There are a lot of different ways to make coffee. There are some very good brewing guides out there. Should you do a pour-over. drip or aeropress? I recommend that you get the fundamentals down and then tailor to your tastes. Get into the savvy guides out there once you the basics down.
Care of the equipment used for making your coffee are no different from the hammer and saw hanging in your tool shed. They should be cared for in order to get the best performance when they are used. The tools you use for your coffee should be clean before you make your brew and cleaned after you make it.
There’s something particularly good about putting a fresh cup of hot java to your lips and knowing it’s hot, clean, and prepared by you. Use hot water to clean your storage containers and your grinder of oily build-up every few weeks. Coffee can taste bitter or rancid if you don’t wipe your tools of this oil.

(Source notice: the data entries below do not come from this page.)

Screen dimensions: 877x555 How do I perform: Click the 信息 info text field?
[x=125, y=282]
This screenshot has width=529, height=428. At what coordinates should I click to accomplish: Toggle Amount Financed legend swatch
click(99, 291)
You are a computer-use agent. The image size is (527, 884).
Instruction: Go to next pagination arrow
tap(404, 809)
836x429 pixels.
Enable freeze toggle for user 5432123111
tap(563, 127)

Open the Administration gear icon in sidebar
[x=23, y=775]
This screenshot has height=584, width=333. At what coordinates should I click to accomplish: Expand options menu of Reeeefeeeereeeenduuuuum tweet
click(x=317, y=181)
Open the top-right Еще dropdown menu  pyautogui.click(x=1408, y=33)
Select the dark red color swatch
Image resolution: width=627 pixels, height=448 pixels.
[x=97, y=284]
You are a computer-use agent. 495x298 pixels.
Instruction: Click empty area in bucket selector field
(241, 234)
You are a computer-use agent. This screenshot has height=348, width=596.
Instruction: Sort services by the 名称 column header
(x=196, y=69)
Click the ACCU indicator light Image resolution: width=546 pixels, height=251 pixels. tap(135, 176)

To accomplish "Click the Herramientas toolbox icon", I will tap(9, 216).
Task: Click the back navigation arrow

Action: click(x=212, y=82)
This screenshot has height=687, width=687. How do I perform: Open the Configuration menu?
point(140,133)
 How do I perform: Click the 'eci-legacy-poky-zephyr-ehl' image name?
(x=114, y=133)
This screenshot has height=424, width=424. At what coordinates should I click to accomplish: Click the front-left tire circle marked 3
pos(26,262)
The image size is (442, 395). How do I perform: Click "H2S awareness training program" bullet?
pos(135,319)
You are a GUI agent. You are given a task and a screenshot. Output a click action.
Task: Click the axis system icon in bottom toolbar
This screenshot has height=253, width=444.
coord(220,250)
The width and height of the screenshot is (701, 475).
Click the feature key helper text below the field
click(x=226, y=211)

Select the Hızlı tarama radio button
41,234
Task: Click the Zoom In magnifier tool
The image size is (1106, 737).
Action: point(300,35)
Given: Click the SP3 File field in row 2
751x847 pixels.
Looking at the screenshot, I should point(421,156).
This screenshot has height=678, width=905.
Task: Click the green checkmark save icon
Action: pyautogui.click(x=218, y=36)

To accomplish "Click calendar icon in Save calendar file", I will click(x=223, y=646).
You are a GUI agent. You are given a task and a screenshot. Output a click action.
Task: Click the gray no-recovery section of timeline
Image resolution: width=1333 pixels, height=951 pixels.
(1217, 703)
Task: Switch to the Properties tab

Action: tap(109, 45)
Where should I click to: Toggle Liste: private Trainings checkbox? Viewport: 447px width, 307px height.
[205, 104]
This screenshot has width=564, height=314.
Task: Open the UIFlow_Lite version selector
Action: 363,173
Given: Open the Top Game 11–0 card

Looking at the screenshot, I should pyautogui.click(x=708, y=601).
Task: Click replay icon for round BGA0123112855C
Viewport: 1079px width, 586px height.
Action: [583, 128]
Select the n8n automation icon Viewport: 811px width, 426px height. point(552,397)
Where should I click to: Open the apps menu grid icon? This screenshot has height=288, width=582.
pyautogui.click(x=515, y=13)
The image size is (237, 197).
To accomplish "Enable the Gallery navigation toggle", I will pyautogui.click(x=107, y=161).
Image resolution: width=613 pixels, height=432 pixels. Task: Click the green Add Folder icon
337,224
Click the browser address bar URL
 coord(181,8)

Run a strong vinegar or specialty coffee-equipment cleaner to remove the mineral deposits.
What kinds of beans?
The quality of a cup of coffee is largely determined by the quality of the coffee used to make it. Talk to your local grocer, search online, and do some research. We’ve purchased from a local farmer’s market before. A roaster shows up every week and is veteran owned and there are some very good non-vet owned brands.
Your coffee flavors should tell you how you brew and what you should brew. There are good roasting guides online and in bookstores.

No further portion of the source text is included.